- _Written task_
Quote all of the records below word for word, from the first line to the last.

- _Excerpted data_
______

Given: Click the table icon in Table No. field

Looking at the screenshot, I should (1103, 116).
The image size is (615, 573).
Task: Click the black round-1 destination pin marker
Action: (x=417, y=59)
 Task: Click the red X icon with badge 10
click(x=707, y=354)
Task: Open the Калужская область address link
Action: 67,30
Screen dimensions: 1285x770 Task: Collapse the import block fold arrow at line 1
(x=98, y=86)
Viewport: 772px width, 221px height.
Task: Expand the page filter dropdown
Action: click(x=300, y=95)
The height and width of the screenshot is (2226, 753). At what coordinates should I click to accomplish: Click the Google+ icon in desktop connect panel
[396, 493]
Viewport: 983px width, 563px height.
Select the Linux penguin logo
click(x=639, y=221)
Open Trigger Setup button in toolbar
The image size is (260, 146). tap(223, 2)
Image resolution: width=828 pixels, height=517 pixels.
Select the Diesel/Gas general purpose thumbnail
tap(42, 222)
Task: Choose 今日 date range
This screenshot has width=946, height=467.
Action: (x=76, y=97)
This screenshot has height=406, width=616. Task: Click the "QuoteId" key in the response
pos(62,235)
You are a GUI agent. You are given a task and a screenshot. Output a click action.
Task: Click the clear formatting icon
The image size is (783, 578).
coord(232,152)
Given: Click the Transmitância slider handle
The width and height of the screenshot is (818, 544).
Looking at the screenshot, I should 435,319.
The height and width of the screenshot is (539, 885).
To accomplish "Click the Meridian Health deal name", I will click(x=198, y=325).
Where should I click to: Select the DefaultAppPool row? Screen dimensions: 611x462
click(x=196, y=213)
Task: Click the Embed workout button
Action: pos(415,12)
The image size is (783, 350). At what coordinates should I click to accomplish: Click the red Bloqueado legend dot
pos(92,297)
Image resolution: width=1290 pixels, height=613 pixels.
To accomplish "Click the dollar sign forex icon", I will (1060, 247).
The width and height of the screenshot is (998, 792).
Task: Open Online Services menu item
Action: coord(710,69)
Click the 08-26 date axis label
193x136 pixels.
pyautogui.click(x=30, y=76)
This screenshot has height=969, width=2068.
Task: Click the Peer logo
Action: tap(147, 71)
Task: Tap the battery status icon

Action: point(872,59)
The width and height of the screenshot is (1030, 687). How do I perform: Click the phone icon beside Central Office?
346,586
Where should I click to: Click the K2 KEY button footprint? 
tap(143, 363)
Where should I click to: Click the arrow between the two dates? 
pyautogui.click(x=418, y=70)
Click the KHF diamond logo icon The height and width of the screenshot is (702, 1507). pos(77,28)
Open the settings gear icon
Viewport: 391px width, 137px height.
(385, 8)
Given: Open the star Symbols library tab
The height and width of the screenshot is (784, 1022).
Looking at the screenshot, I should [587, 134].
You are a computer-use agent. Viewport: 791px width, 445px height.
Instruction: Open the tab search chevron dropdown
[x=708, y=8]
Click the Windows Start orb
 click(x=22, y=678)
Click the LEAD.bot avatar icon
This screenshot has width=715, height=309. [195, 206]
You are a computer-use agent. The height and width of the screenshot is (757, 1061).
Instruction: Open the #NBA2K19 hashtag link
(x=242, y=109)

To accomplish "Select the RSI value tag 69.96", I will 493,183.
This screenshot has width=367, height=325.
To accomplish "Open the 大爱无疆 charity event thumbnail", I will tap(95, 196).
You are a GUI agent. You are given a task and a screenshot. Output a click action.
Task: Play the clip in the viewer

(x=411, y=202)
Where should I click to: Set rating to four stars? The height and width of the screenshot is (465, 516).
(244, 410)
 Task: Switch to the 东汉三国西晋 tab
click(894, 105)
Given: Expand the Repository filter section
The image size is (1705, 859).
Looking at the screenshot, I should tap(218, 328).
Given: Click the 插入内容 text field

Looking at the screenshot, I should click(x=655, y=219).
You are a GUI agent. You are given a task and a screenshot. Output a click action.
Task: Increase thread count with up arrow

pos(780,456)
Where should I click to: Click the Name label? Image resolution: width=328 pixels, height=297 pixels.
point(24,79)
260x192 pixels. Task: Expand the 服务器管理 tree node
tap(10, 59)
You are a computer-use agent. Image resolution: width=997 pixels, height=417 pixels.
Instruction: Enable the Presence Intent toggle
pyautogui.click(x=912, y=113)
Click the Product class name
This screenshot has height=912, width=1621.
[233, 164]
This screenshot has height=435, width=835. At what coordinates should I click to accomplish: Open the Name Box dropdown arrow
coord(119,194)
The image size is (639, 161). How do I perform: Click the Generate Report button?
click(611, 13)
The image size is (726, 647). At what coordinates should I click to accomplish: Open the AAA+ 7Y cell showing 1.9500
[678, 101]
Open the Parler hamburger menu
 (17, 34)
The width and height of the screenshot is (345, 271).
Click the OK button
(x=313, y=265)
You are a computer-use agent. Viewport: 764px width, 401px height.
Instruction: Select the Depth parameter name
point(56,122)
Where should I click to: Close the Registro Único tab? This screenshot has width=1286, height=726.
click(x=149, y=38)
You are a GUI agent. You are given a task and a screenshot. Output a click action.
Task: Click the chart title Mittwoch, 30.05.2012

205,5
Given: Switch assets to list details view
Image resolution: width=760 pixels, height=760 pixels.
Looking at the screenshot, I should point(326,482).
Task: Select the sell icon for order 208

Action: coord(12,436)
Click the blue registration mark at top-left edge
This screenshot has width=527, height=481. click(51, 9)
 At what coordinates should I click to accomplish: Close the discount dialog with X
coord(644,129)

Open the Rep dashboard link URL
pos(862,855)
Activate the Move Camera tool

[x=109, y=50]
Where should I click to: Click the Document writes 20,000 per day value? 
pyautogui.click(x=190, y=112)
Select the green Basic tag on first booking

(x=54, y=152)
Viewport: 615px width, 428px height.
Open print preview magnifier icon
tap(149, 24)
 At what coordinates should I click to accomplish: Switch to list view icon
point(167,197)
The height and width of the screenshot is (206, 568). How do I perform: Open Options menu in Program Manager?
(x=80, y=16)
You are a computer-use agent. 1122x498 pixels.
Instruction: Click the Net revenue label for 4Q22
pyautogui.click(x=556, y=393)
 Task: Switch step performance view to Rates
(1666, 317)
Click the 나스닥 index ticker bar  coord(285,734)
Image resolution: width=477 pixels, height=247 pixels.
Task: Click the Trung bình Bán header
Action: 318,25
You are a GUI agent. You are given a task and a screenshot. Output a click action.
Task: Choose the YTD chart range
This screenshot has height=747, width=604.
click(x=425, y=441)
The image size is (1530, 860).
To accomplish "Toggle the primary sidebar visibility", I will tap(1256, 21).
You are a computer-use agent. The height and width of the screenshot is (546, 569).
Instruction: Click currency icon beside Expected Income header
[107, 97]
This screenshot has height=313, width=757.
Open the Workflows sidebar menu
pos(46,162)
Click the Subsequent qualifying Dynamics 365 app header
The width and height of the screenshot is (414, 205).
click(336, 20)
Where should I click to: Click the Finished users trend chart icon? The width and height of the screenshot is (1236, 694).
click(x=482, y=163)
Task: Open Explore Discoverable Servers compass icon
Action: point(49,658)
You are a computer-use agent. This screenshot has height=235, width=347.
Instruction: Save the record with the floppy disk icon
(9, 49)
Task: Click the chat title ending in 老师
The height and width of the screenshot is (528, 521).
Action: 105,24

______

- _Complete answer_
Given: Click the table icon in Table No. field

Looking at the screenshot, I should (1103, 116).
The image size is (615, 573).
Task: Click the black round-1 destination pin marker
Action: (x=417, y=59)
 Task: Click the red X icon with badge 10
click(x=707, y=354)
Task: Open the Калужская область address link
Action: 67,30
Screen dimensions: 1285x770 Task: Collapse the import block fold arrow at line 1
(x=98, y=86)
Viewport: 772px width, 221px height.
Task: Expand the page filter dropdown
Action: click(x=300, y=95)
The height and width of the screenshot is (2226, 753). At what coordinates should I click to accomplish: Click the Google+ icon in desktop connect panel
[396, 493]
Viewport: 983px width, 563px height.
Select the Linux penguin logo
click(x=639, y=221)
Open Trigger Setup button in toolbar
The image size is (260, 146). tap(223, 2)
Image resolution: width=828 pixels, height=517 pixels.
Select the Diesel/Gas general purpose thumbnail
tap(42, 222)
Task: Choose 今日 date range
This screenshot has width=946, height=467.
Action: (x=76, y=97)
This screenshot has height=406, width=616. Task: Click the "QuoteId" key in the response
pos(62,235)
You are a GUI agent. You are given a task and a screenshot. Output a click action.
Task: Click the clear formatting icon
The image size is (783, 578).
coord(232,152)
Given: Click the Transmitância slider handle
The width and height of the screenshot is (818, 544).
Looking at the screenshot, I should 435,319.
The height and width of the screenshot is (539, 885).
To accomplish "Click the Meridian Health deal name", I will click(x=198, y=325).
Where should I click to: Select the DefaultAppPool row? Screen dimensions: 611x462
click(x=196, y=213)
Task: Click the Embed workout button
Action: pos(415,12)
The image size is (783, 350). At what coordinates should I click to accomplish: Click the red Bloqueado legend dot
pos(92,297)
Image resolution: width=1290 pixels, height=613 pixels.
To accomplish "Click the dollar sign forex icon", I will (1060, 247).
The width and height of the screenshot is (998, 792).
Task: Open Online Services menu item
Action: coord(710,69)
Click the 08-26 date axis label
193x136 pixels.
pyautogui.click(x=30, y=76)
This screenshot has height=969, width=2068.
Task: Click the Peer logo
Action: tap(147, 71)
Task: Tap the battery status icon

Action: point(872,59)
The width and height of the screenshot is (1030, 687). How do I perform: Click the phone icon beside Central Office?
346,586
Where should I click to: Click the K2 KEY button footprint? 
tap(143, 363)
Where should I click to: Click the arrow between the two dates? 
pyautogui.click(x=418, y=70)
Click the KHF diamond logo icon The height and width of the screenshot is (702, 1507). pos(77,28)
Open the settings gear icon
Viewport: 391px width, 137px height.
(385, 8)
Given: Open the star Symbols library tab
The height and width of the screenshot is (784, 1022).
Looking at the screenshot, I should [587, 134].
You are a computer-use agent. Viewport: 791px width, 445px height.
Instruction: Open the tab search chevron dropdown
[x=708, y=8]
Click the Windows Start orb
 click(x=22, y=678)
Click the LEAD.bot avatar icon
This screenshot has width=715, height=309. [195, 206]
You are a computer-use agent. The height and width of the screenshot is (757, 1061).
Instruction: Open the #NBA2K19 hashtag link
(x=242, y=109)

To accomplish "Select the RSI value tag 69.96", I will 493,183.
This screenshot has width=367, height=325.
To accomplish "Open the 大爱无疆 charity event thumbnail", I will tap(95, 196).
You are a GUI agent. You are given a task and a screenshot. Output a click action.
Task: Play the clip in the viewer

(x=411, y=202)
Where should I click to: Set rating to four stars? The height and width of the screenshot is (465, 516).
(244, 410)
 Task: Switch to the 东汉三国西晋 tab
click(894, 105)
Given: Expand the Repository filter section
The image size is (1705, 859).
Looking at the screenshot, I should tap(218, 328).
Given: Click the 插入内容 text field

Looking at the screenshot, I should click(x=655, y=219).
You are a GUI agent. You are given a task and a screenshot. Output a click action.
Task: Increase thread count with up arrow

pos(780,456)
Where should I click to: Click the Name label? Image resolution: width=328 pixels, height=297 pixels.
point(24,79)
260x192 pixels. Task: Expand the 服务器管理 tree node
tap(10, 59)
You are a computer-use agent. Image resolution: width=997 pixels, height=417 pixels.
Instruction: Enable the Presence Intent toggle
pyautogui.click(x=912, y=113)
Click the Product class name
This screenshot has height=912, width=1621.
[233, 164]
This screenshot has height=435, width=835. At what coordinates should I click to accomplish: Open the Name Box dropdown arrow
coord(119,194)
The image size is (639, 161). How do I perform: Click the Generate Report button?
click(611, 13)
The image size is (726, 647). At what coordinates should I click to accomplish: Open the AAA+ 7Y cell showing 1.9500
[678, 101]
Open the Parler hamburger menu
 (17, 34)
The width and height of the screenshot is (345, 271).
Click the OK button
(x=313, y=265)
You are a computer-use agent. Viewport: 764px width, 401px height.
Instruction: Select the Depth parameter name
point(56,122)
Where should I click to: Close the Registro Único tab? This screenshot has width=1286, height=726.
click(x=149, y=38)
You are a GUI agent. You are given a task and a screenshot. Output a click action.
Task: Click the chart title Mittwoch, 30.05.2012

205,5
Given: Switch assets to list details view
Image resolution: width=760 pixels, height=760 pixels.
Looking at the screenshot, I should point(326,482).
Task: Select the sell icon for order 208

Action: coord(12,436)
Click the blue registration mark at top-left edge
This screenshot has width=527, height=481. click(51, 9)
 At what coordinates should I click to accomplish: Close the discount dialog with X
coord(644,129)

Open the Rep dashboard link URL
pos(862,855)
Activate the Move Camera tool

[x=109, y=50]
Where should I click to: Click the Document writes 20,000 per day value? 
pyautogui.click(x=190, y=112)
Select the green Basic tag on first booking

(x=54, y=152)
Viewport: 615px width, 428px height.
Open print preview magnifier icon
tap(149, 24)
 At what coordinates should I click to accomplish: Switch to list view icon
point(167,197)
The height and width of the screenshot is (206, 568). How do I perform: Open Options menu in Program Manager?
(x=80, y=16)
You are a computer-use agent. 1122x498 pixels.
Instruction: Click the Net revenue label for 4Q22
pyautogui.click(x=556, y=393)
 Task: Switch step performance view to Rates
(1666, 317)
Click the 나스닥 index ticker bar  coord(285,734)
Image resolution: width=477 pixels, height=247 pixels.
Task: Click the Trung bình Bán header
Action: 318,25
You are a GUI agent. You are given a task and a screenshot. Output a click action.
Task: Choose the YTD chart range
This screenshot has height=747, width=604.
click(x=425, y=441)
The image size is (1530, 860).
To accomplish "Toggle the primary sidebar visibility", I will tap(1256, 21).
You are a computer-use agent. The height and width of the screenshot is (546, 569).
Instruction: Click currency icon beside Expected Income header
[107, 97]
This screenshot has height=313, width=757.
Open the Workflows sidebar menu
pos(46,162)
Click the Subsequent qualifying Dynamics 365 app header
The width and height of the screenshot is (414, 205).
click(336, 20)
Where should I click to: Click the Finished users trend chart icon? The width and height of the screenshot is (1236, 694).
click(x=482, y=163)
Task: Open Explore Discoverable Servers compass icon
Action: point(49,658)
You are a computer-use agent. This screenshot has height=235, width=347.
Instruction: Save the record with the floppy disk icon
(9, 49)
Task: Click the chat title ending in 老师
The height and width of the screenshot is (528, 521).
Action: 105,24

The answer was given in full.